◆ Available data ◆
Segment Open

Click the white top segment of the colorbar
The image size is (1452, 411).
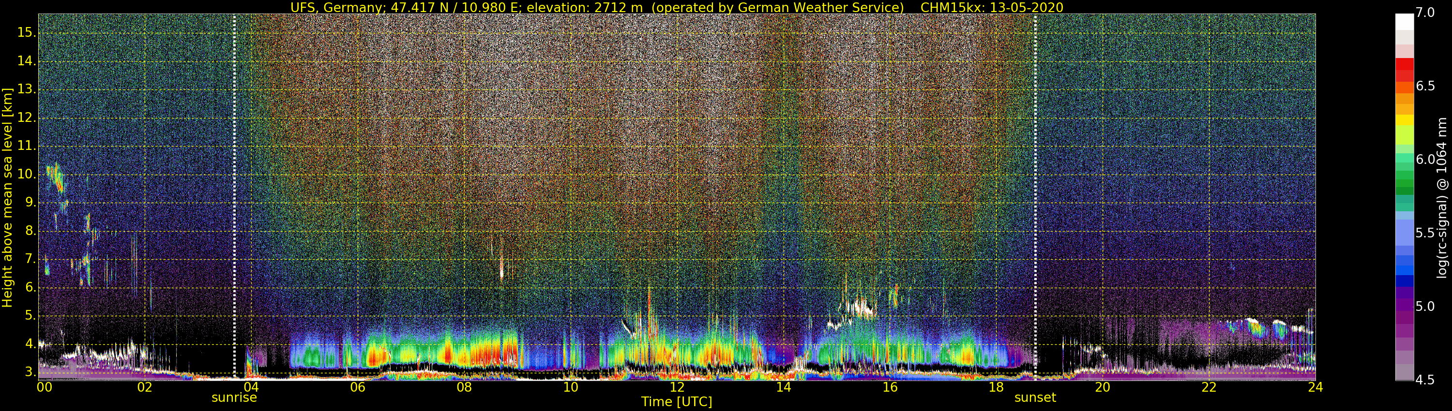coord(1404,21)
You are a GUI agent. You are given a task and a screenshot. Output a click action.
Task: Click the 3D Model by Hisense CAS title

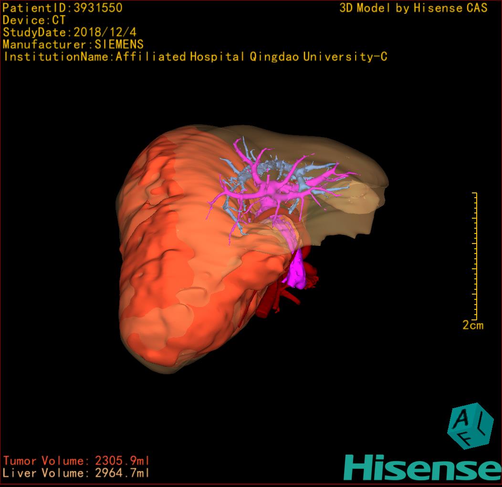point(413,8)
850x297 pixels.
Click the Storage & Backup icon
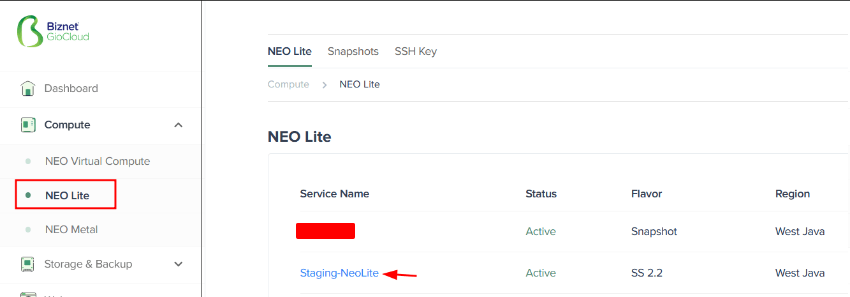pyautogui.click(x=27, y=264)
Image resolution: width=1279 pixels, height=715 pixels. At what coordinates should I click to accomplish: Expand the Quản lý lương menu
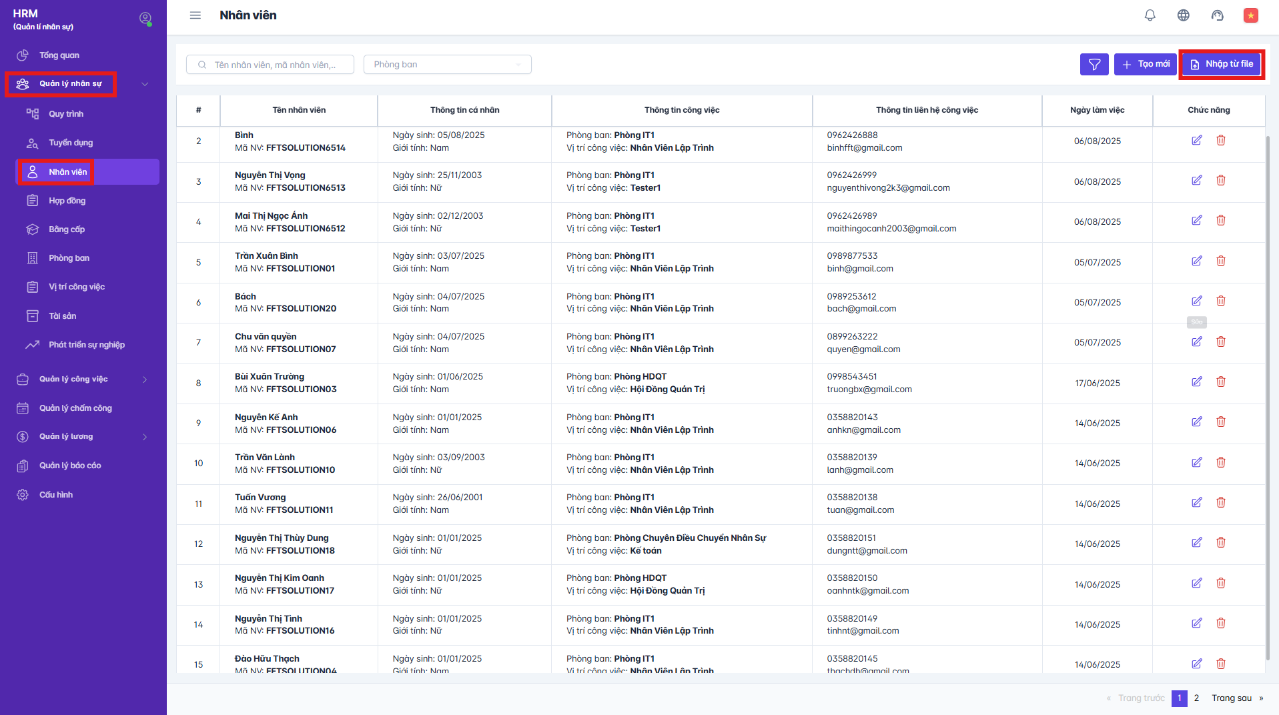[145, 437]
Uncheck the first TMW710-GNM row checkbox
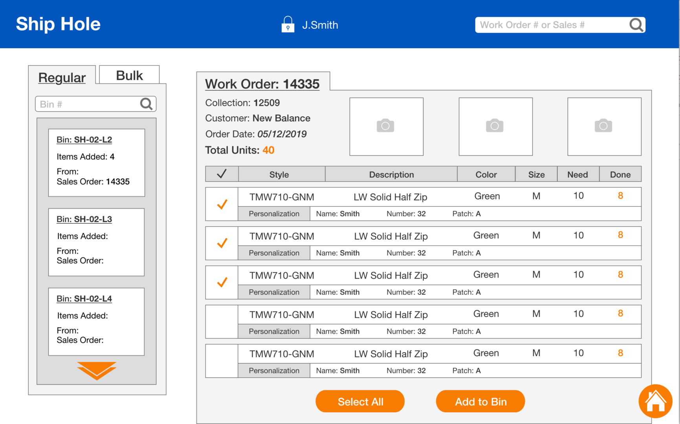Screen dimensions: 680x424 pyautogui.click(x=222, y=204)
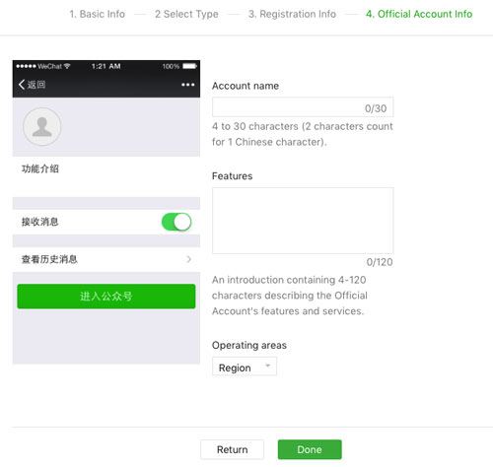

Segment Closed

◆ Instructions for the task ◆
Leave the pictures out and output the rest of the listing exactly.

◆ Response box ◆
Click the white top segment of the colorbar
The image size is (1452, 411).
coord(1404,21)
You are a GUI agent. You are given a task and a screenshot. Output a click action.
Task: Click the 3D Model by Hisense CAS title

point(413,8)
850x297 pixels.
Click the Storage & Backup icon
pyautogui.click(x=27, y=264)
Image resolution: width=1279 pixels, height=715 pixels. At what coordinates should I click to accomplish: Expand the Quản lý lương menu
[145, 437]
Uncheck the first TMW710-GNM row checkbox
Screen dimensions: 680x424 pyautogui.click(x=222, y=204)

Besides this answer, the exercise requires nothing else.